Oos, the blog

Journal extime...

24.4.13

Journal d'un désastre

Cet après-midi au travail, je vais sur le compte mobile de notre opérateur internet pour tenter de modifier les emails où arrivent les factures. Elle m'appelle furieuse : "tu modifies des informations sur nos enfants". En fait, pas vraiment: remplacer une majuscule par une minuscule, c'est juste une correction... Mais ce soir, elle remet ça. Elle m'accuse d'écouter ses messages sur internet. Etc. etc.
OK, elle va changer d'opérateur.

Je ne tiens plus, je lui dis qu'il faut qu'elle arrête tout le temps de tout soupçonner, de ne pas me faire confiance, qu'elle a besoin de se faire soigner. Pas très adroit de ma part. Je pars m'isoler dans la chambre des garçons, elle m'y rejoint et c'est reparti pour une "explication" qui n'en est pas une. Où elle me confirme qu'elle ne me fait pas confiance. Qu'elle veut qu'on se sépare vite, qu'elle aura un logement social, et la moitié de la vente de nos biens immobiliers. Que je suis dépressif. Qu'on se séparera et qu'elle aura la garde des enfants, évidemment. (Là, je tente une pointe d'humour noir en évoquant un possible crime passionnel, évidemment ça ne passe pas). Elle revient sur son aventure avec Olivier, en commençant à me raconter qu'elle avait recherché un "prédateur"... Je l'interromps en lui disant que je n'ai pas envie d'entendre quoi que ce soit de sa part sur le sujet. Elle revient à nouveau sur "ma dépression". Elle me dit en avoir parlé à ma soeur, pour qu'elle fasse attention à moi "une fois qu'on serait séparé" (tout cela est donc décidé, planifié, exécuté ?) Elle avoue avoir elle aussi lu mes messages à ma psychothérapeute, et en avoir acquis la conviction que je racontais n'importe quoi sur elle et à tout le monde. (À y repenser de mon côté, je ne crois pas, je garde même ces messages en mémoire de ma messagerie, désormais protégée, en étant disposé à les montrer à qui de droit, si on en arrive là).

Bref, ça n'avance pas. Je lui redis bêtement que je l'aime toujours, et que ce qui me fait le plus mal, c'est que j'ai le sentiment qu'elle n'a jamais voulu essayer de "réparer" ce qui avait été cassé.
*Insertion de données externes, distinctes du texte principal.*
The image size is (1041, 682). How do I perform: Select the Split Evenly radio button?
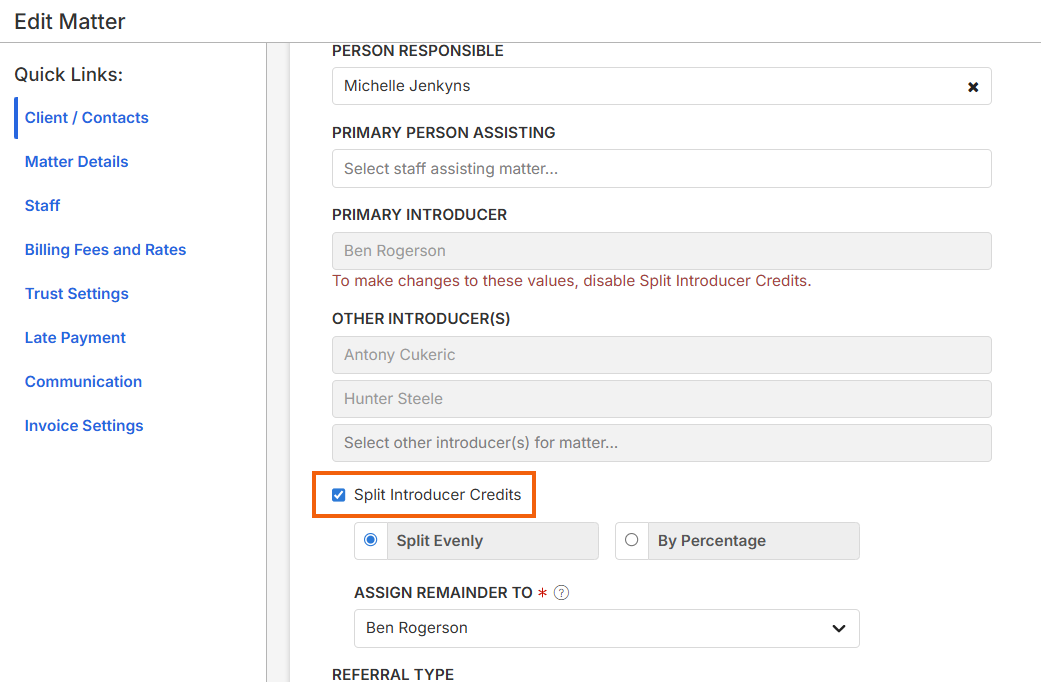(x=371, y=540)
Mais je sais combien le fossé entre nous est profond aujourd'hui. Et, qui plus est, elle "note tout ce que je dis pour en parler à son psy qu'elle rencontre le midi" (et, je lui dis, évidemment qu'il ne dispose que de son point de vue, et elle répond "qu'elle se contente des faits" et j'ajoute que les faits sont quand même déformés par la perception qu'elle en a, etc.)